---- DATA TO PROCESS

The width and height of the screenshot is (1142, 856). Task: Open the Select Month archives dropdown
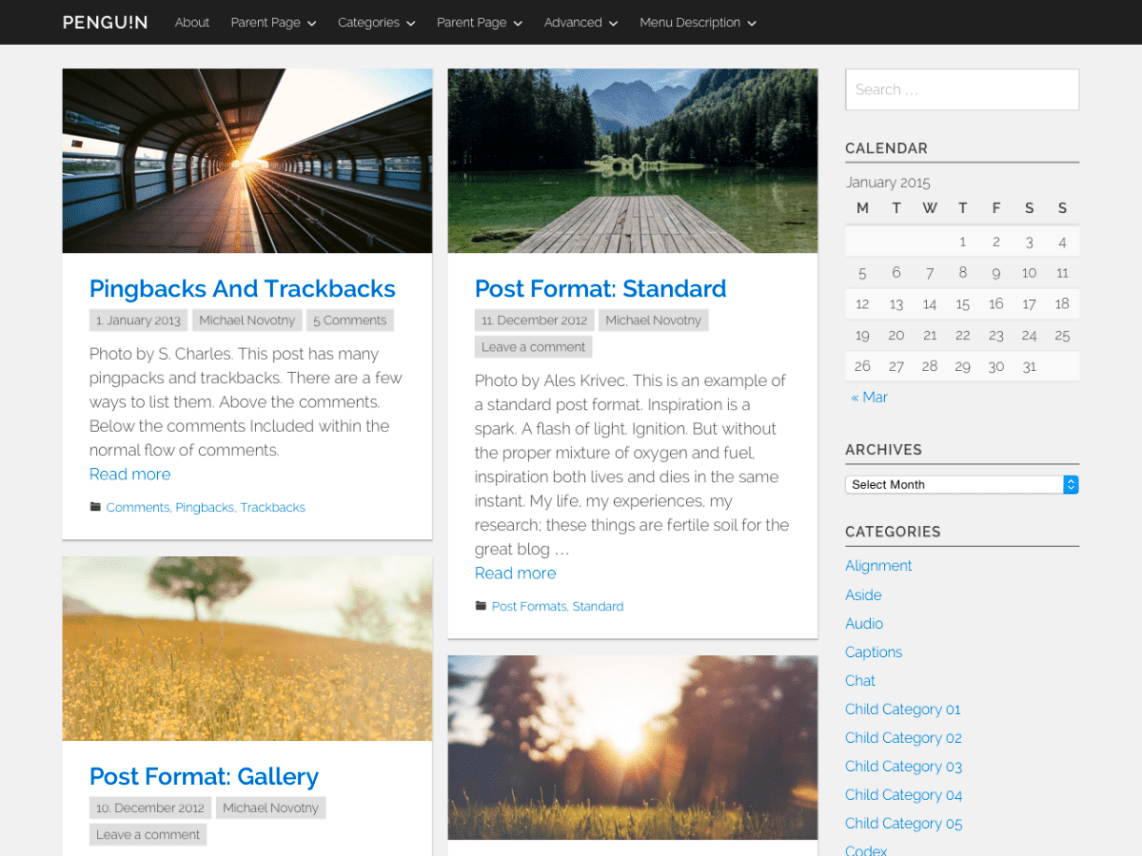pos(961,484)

--------
---- DATA TO PROCESS

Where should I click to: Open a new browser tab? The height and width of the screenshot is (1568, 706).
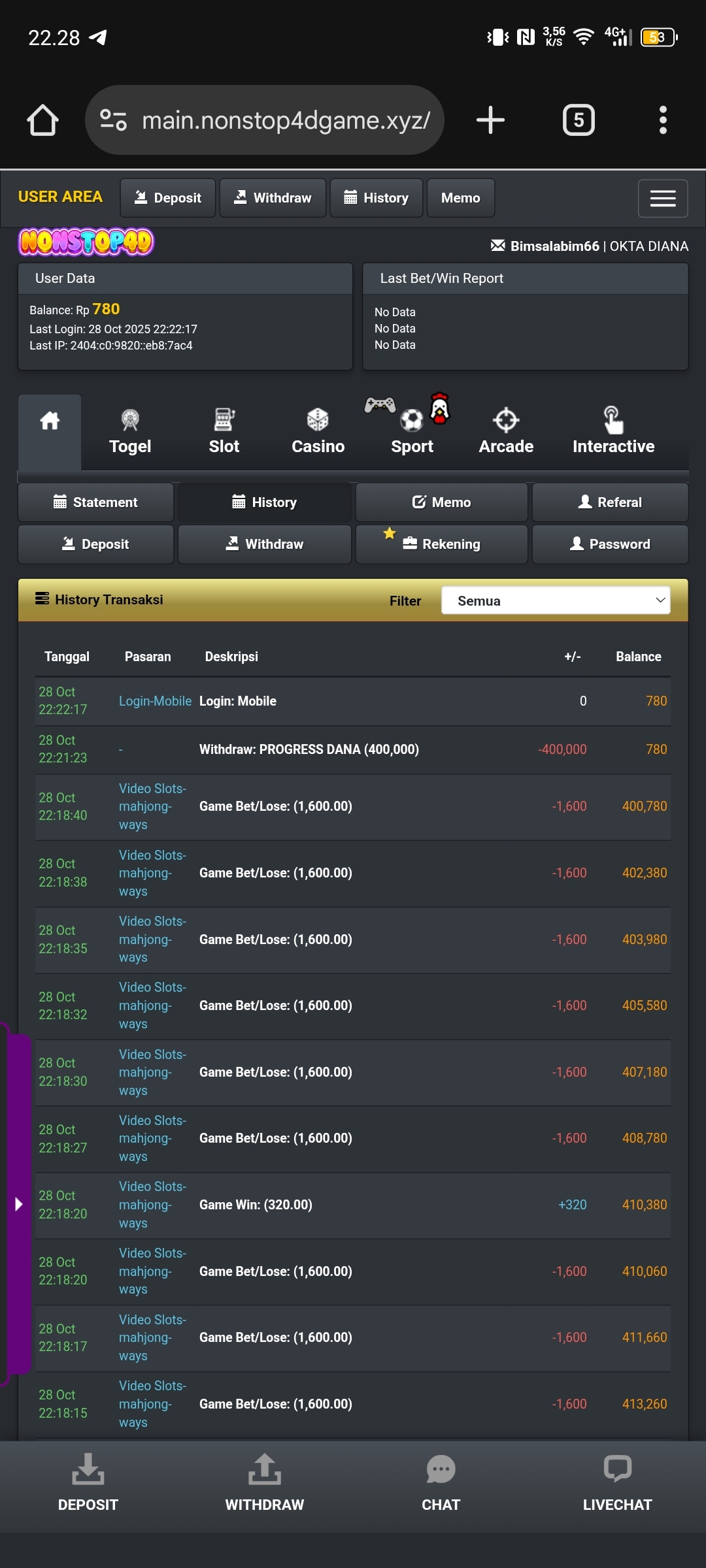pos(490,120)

--------
---- DATA TO PROCESS

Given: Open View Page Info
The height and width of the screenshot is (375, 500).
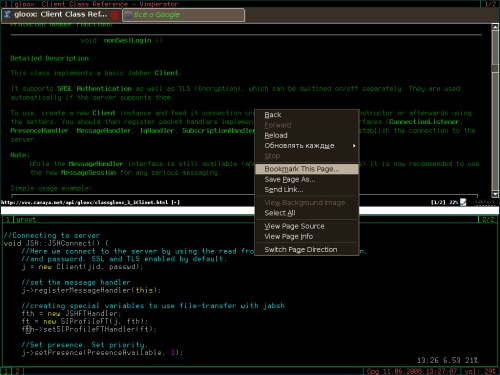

--------

# [PROBLEM TO WORK ON]
Look back at the entries above. Retype the line with "Given: Open View Page Info", the line with "The height and width of the screenshot is (375, 500).", and all lines in between.

# [SOLVED PROBLEM]
Given: Open View Page Info
The height and width of the screenshot is (375, 500).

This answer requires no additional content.